Berlin-Lichtenberg hat innerhalb von rund eineinhalb Jahren etwa 4,4 Millionen Euro in seine Verkehrsinfrastruktur investiert. Straßen, Gehwege und Querungsstellen wurden erneuert, weil der Bezirk Barrieren abbauen und Gefahrenstellen entschärfen will.
19 Gehwegabschnitte bereits erneuert
Wie das Bezirksamt Lichtenberg mitteilt, wurden 2025 insgesamt 14 Gehwegmaßnahmen abgeschlossen. Bis Ende Juli 2026 kamen fünf weitere Abschnitte hinzu.
Das Investitionsvolumen für diese Gehwegarbeiten beträgt insgesamt 1,415 Millionen Euro. Betroffen sind unter anderem Bereiche der Möllendorffstraße, Bornitzstraße, Kriemhildstraße und Wustrower Straße.

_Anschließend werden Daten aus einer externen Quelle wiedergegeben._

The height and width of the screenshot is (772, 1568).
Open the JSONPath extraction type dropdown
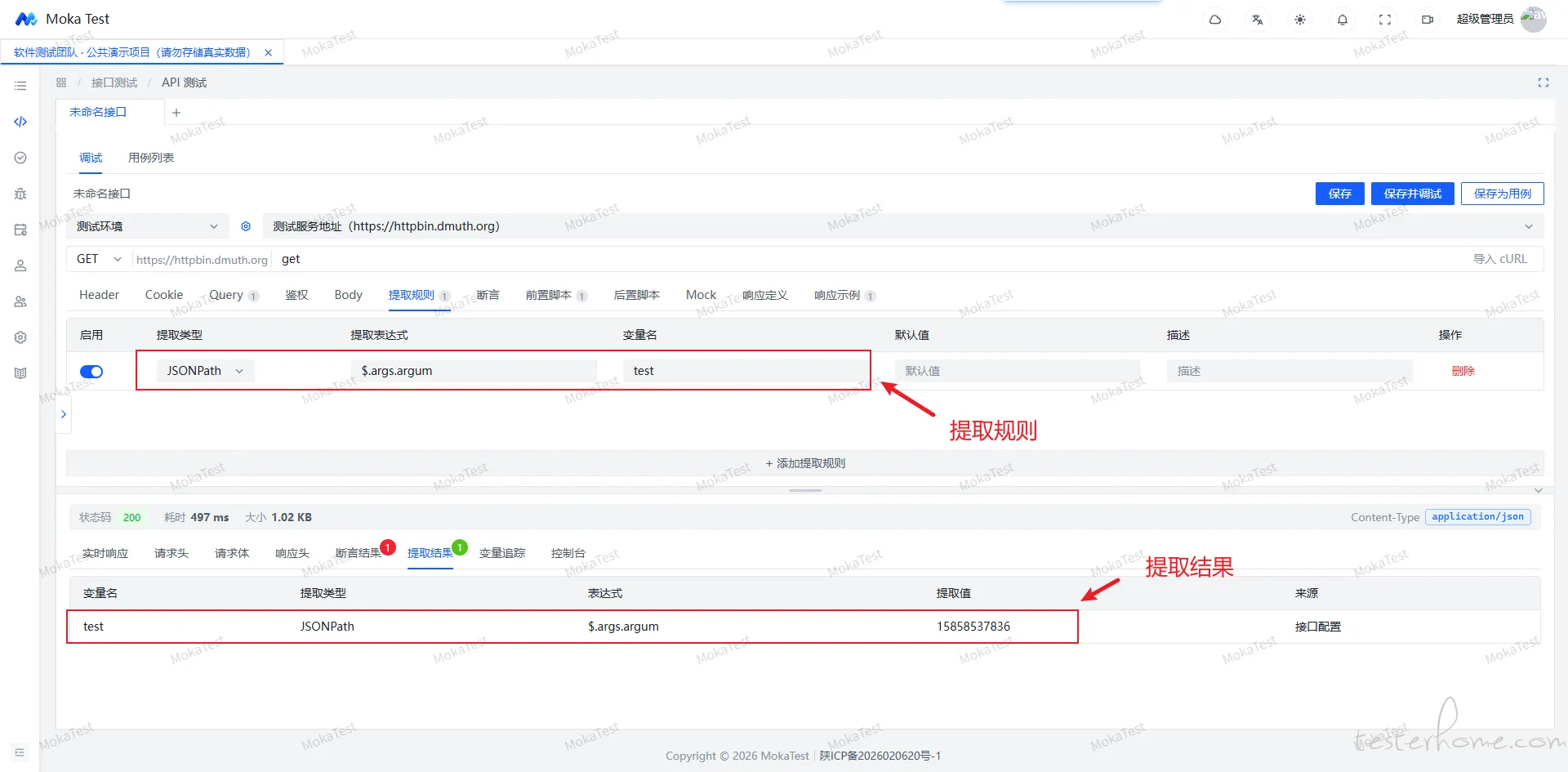(x=205, y=371)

Neue Übergänge für Fußgänger
Ein weiterer Schwerpunkt liegt auf sicheren Straßenquerungen. An der Kreuzung Sewanstraße und Michiganseestraße wurde 2025 ein neuer Fußgängerüberweg fertiggestellt.
Weitere Überwege entstehen derzeit an der Robert-Siewert-Straße sowie im Bereich Schottstraße und Alfredstraße.

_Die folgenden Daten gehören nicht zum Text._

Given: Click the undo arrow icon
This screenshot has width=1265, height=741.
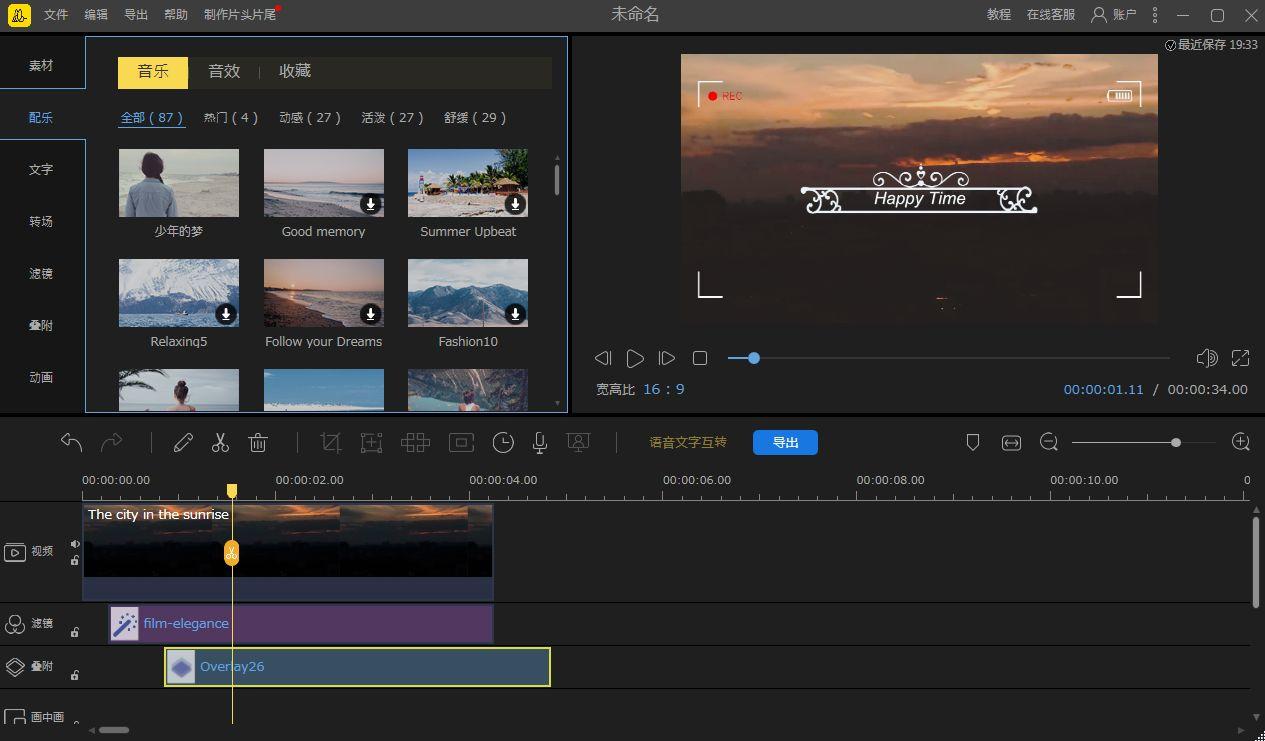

Bushaltestelle wird barrierefrei
Der Bezirk hat außerdem mehrere Bordsteine abgesenkt und Gehwegvorstreckungen geschaffen. Die Bushaltestelle an der Gensinger Straße 103 wurde barrierefrei umgebaut.
Auch am Stadtpark, am Warnitzer Bogen und in der Egon-Erwin-Kisch-Straße wurden Barrieren reduziert.
Millionen fließen auch in Fahrbahnen
2025 wurden 19 Fahrbahnmaßnahmen für rund 1,6 Millionen Euro umgesetzt. Bis zum 27. Juli 2026 folgten fünf weitere Projekte mit einem Volumen von rund 390.000 Euro.
Der Bezirk kündigt weitere Investitionen in Straßen und barrierefreie Wege an.